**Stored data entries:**
== == ==

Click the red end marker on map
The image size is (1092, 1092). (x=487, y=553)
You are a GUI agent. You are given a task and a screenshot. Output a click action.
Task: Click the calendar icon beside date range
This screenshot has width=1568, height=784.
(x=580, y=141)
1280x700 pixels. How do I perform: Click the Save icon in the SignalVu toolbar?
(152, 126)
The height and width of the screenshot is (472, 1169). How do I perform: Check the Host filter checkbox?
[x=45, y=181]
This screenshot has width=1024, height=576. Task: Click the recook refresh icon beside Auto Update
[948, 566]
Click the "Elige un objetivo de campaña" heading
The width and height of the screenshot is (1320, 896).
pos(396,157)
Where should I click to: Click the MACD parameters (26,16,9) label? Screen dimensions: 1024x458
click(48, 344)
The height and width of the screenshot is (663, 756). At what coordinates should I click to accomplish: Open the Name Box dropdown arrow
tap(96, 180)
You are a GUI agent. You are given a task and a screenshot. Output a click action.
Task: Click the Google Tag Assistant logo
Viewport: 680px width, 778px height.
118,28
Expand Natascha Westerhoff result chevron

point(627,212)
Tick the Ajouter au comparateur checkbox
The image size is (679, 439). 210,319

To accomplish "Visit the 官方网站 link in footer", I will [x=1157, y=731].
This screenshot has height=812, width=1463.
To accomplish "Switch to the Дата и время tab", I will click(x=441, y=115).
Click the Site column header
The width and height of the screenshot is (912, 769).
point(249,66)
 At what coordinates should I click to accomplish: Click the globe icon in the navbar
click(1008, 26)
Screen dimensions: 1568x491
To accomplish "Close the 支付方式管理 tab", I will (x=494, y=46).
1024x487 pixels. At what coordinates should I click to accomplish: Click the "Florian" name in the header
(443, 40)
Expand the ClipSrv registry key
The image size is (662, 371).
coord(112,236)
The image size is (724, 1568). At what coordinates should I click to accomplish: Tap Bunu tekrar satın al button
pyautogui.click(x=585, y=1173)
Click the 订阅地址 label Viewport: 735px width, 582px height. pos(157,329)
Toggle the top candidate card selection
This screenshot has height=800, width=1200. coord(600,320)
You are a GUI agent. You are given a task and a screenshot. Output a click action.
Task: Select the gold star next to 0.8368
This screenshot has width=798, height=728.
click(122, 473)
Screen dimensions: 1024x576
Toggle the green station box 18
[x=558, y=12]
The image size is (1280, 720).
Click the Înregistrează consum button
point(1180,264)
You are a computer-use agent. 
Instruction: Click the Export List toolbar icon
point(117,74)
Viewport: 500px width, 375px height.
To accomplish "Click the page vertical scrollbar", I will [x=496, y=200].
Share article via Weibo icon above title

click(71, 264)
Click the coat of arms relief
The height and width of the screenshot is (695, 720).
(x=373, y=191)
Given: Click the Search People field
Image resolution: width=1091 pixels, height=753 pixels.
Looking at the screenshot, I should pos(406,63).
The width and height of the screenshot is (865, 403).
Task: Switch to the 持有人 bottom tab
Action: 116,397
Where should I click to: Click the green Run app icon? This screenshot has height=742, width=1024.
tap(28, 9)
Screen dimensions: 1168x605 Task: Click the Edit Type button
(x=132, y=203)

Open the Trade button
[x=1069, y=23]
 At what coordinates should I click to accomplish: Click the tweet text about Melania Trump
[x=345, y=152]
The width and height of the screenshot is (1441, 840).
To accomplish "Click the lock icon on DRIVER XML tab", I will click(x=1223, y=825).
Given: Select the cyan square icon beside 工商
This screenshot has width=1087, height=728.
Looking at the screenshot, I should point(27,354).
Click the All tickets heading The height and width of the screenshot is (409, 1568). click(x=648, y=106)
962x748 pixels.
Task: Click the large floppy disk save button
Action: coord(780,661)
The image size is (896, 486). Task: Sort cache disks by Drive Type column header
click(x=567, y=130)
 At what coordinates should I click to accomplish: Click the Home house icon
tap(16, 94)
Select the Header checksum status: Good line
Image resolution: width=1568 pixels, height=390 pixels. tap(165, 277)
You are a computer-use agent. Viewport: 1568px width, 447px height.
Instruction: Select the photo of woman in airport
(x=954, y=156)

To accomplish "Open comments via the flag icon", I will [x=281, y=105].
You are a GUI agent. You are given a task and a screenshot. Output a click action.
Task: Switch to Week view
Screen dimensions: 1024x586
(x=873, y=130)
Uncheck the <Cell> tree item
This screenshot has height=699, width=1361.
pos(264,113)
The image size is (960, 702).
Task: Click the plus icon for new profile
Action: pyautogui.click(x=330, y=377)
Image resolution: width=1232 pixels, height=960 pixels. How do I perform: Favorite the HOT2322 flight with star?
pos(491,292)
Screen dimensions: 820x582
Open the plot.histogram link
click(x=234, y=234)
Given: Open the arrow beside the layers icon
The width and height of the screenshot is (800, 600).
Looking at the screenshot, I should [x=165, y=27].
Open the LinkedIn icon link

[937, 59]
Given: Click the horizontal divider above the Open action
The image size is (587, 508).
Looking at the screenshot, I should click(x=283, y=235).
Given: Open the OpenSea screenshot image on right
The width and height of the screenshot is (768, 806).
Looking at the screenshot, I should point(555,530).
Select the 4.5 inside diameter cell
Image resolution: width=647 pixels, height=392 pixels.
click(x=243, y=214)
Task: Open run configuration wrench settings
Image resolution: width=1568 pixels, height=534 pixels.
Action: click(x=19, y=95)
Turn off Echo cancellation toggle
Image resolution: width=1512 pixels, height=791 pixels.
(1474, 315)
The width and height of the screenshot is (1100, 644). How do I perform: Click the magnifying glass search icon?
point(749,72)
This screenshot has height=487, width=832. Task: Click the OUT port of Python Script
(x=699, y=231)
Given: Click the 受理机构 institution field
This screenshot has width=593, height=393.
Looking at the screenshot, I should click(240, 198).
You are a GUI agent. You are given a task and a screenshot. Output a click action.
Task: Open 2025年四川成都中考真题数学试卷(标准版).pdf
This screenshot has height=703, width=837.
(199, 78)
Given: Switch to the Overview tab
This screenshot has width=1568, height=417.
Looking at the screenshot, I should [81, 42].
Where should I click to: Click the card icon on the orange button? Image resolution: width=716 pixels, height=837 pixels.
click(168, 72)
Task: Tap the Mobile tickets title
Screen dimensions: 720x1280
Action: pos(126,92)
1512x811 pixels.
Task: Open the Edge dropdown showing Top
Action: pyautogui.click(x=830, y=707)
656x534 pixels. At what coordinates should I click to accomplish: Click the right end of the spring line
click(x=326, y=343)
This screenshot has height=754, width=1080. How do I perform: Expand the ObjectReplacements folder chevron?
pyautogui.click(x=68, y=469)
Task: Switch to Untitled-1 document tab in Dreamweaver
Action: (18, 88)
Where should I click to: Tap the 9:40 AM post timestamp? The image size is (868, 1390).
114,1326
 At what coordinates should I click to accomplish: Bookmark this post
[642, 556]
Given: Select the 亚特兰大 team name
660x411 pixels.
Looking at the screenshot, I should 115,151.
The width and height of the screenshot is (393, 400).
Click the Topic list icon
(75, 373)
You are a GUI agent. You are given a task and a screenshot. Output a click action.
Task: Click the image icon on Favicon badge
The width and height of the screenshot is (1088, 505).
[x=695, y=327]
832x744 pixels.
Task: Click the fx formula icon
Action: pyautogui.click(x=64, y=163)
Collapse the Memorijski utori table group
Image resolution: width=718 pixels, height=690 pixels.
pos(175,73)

== == ==

**Work required:** From the records above, transcribe without alteration every line from the one with "Screen dimensions: 820x582" to the one with "Given: Click the horizontal", inclusive.

**Exercise solution:**
Screen dimensions: 820x582
Open the plot.histogram link
click(x=234, y=234)
Given: Open the arrow beside the layers icon
The width and height of the screenshot is (800, 600).
Looking at the screenshot, I should [x=165, y=27].
Open the LinkedIn icon link

[937, 59]
Given: Click the horizontal divider above the Open action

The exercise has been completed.